If exercising is on your list of resolutions this year, changing the time of day you work out may increase your stamina and help you burn more fat according to a recent study in Nature Medicine(1).
Your biological clock, or circadian rhythm, dictates behaviors including eating and sleeping. At a molecular level, genes controlling metabolism are rhythmically transcribed in tissues such as the liver and skeletal muscle in alignment with circadianbehaviors. Now, a team led by Zheng Sun at Baylor College of Medicine and Mitchell Lazar at the University of Pennsylvania has shown how the circadian clock affects exercise endurance by determining the type of fuel our muscles use at different times of the day.
In 2011, Zheng found that the circadian clock regulates histone deacetylase 3 (HDAC3), a DNA-modifying enzyme, to ensure that fat and glucose are not synthesized simultaneously in the liver (2). He then wondered if HDAC3 determines fuel metabolism in other tissues. “At the other end of metabolism are catabolic processes, that is, burning fuel—burning lipids, burning glucose—and that mainly happens in muscle,” said Zheng.
Zheng’s team created a knockout mouse with depleted HDAC3 in muscle tissue to study the influence of HDAC3 on muscle fuel metabolism. Muscles without HDAC3 had impaired insulin sensitivity and reduced glucose uptake during exercise, both indicators of type 2 diabetes. Interestingly, despite using less glucose, the knockout mice ran for longer periods of time on a treadmill. “That’s surprising,” remarked Zheng. “Usually diabetes and athletic endurance don’t go together.”
Indirect calorimetry analysis revealed that muscles without HDAC3 burned lipids rather than glucose as fuel, explaining the increased endurance of diabetic mice since lipid fuel lasts longer than glucose during exercise. Furthermore, direct lipid oxidation measurements showed that HDAC3 knockout mice burned more fat while exercising. To find out what made these mice burn fat, the researchers turned to metabolomics and unexpectedly identified amino acid catabolism as the driving force behind the fuel switch from glucose to lipids.
Since the circadian clock regulates HDAC3 in the liver, the team measured HDAC3 binding throughout the day with ChIP-Seq and found that binding peaked at dusk.
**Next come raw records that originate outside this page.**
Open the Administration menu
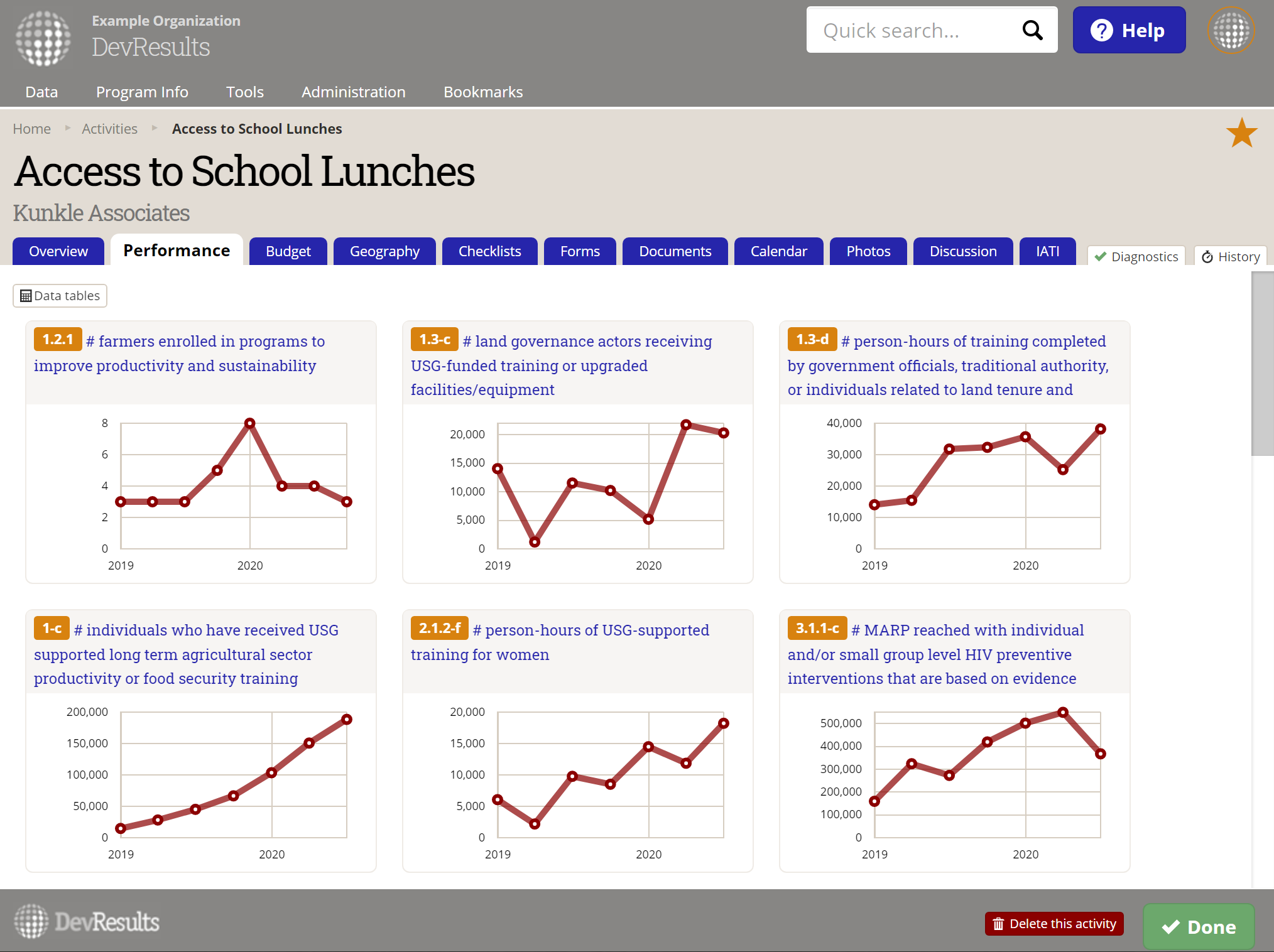Screen dimensions: 1274x952 (353, 92)
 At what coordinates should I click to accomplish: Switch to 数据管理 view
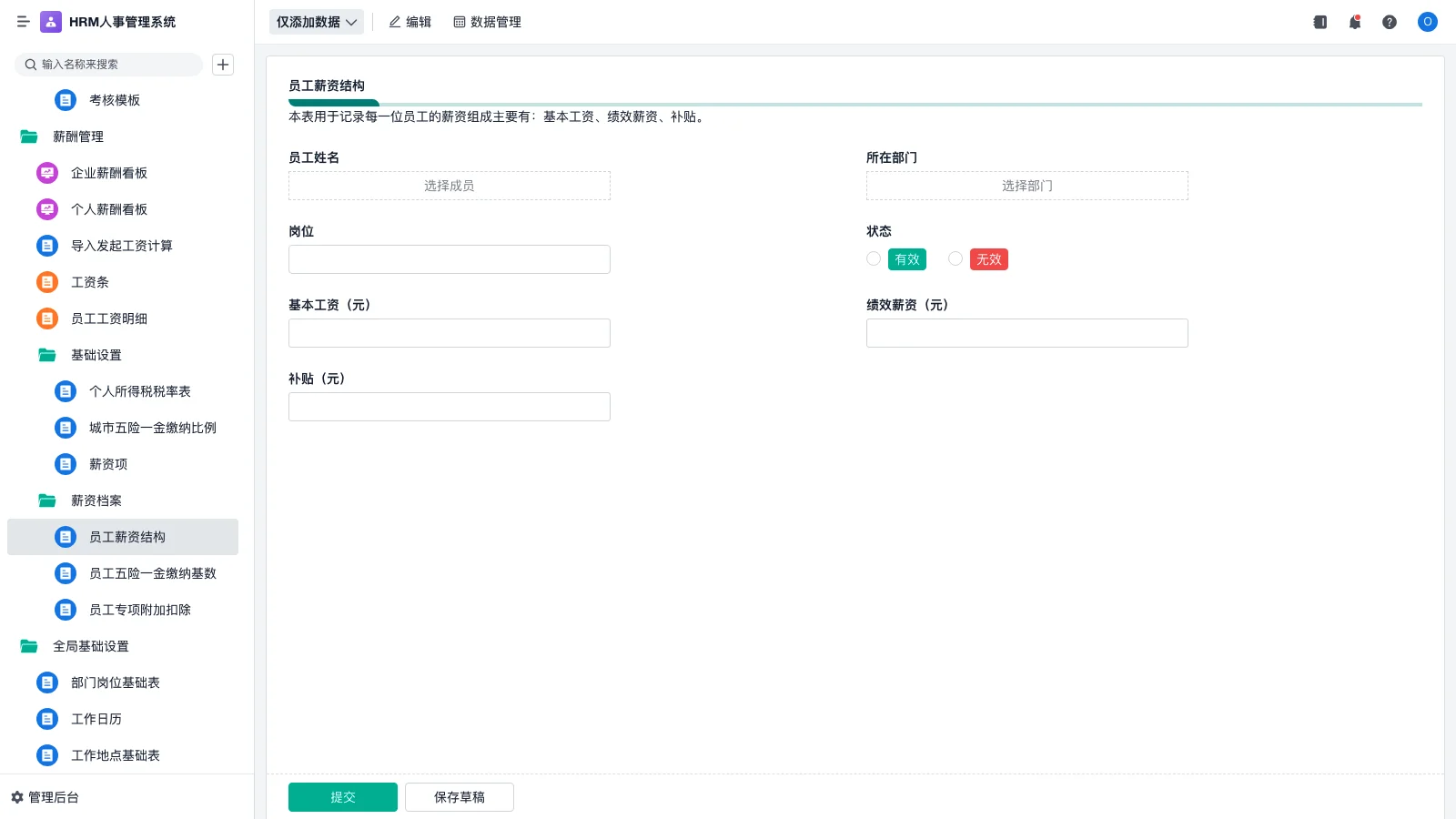click(487, 22)
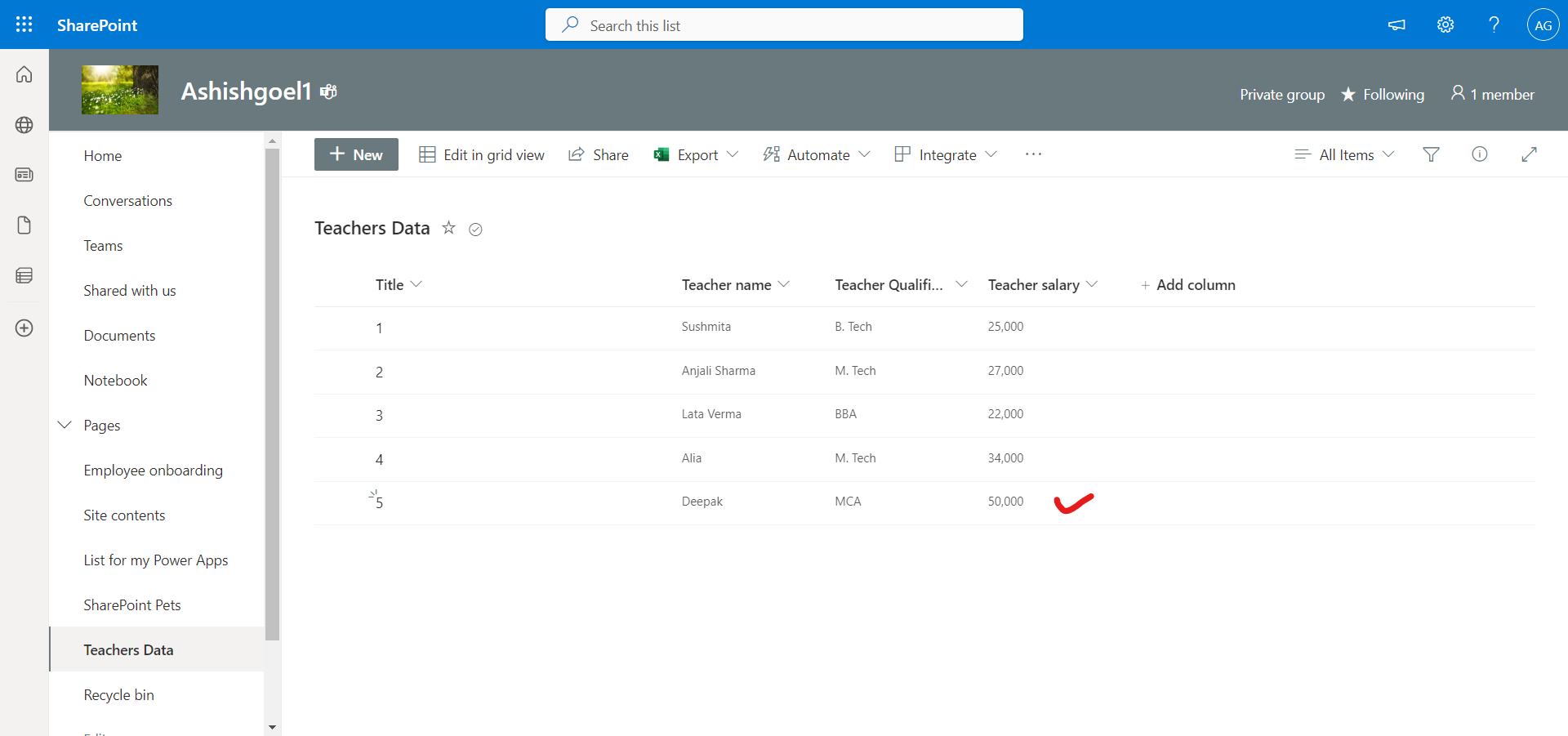The height and width of the screenshot is (736, 1568).
Task: Create a new list item with New
Action: 356,154
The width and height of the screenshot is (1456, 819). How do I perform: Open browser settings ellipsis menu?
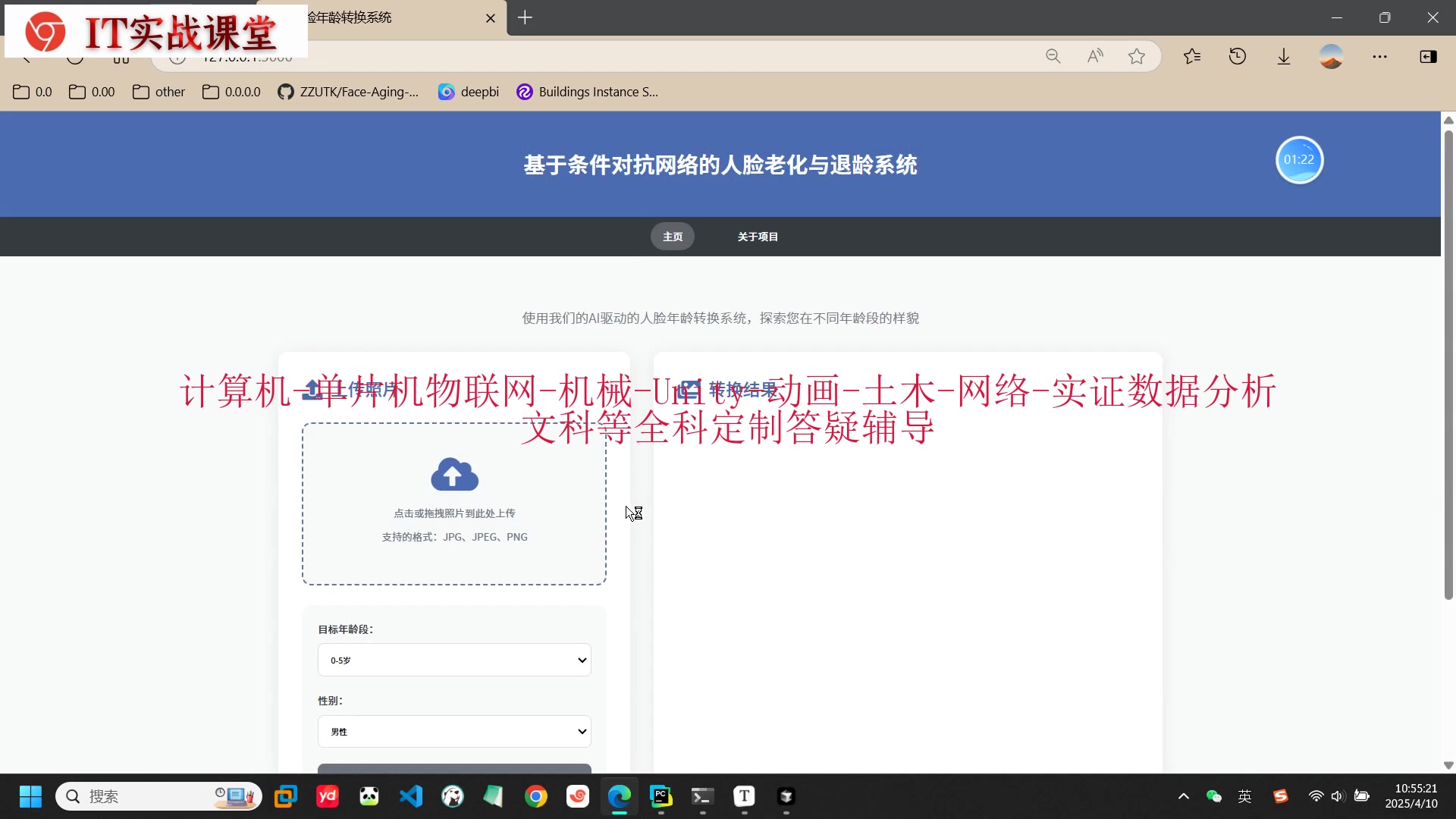pyautogui.click(x=1379, y=56)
Additionally, Rev-erbα, a key component of the circadian clock, controlled HDAC3 binding, confirming circadian control of muscle fuel metabolism through HDAC3.
Although a glucose-to-lipid switch for fuel likely evolved to ensure that the brain and red blood cells have an adequate glucose supply during sleep and fasting, humans may be able to harness muscle fuel metabolism to maximize exercise benefits. Light exercise at night while fasting may be more efficient to burn fat than exercising during the day while fed, according to Zheng.
In fact, lifestyle adjustments to fit our circadian rhythms may extend beyond HDAC3, according to Joseph Bass at Northwestern University, who was not associated with this study. “It’s an early time for this work but an exciting possibility that these types of adjustments, so to speak, can be made to…optimize different physiological functions,” he said.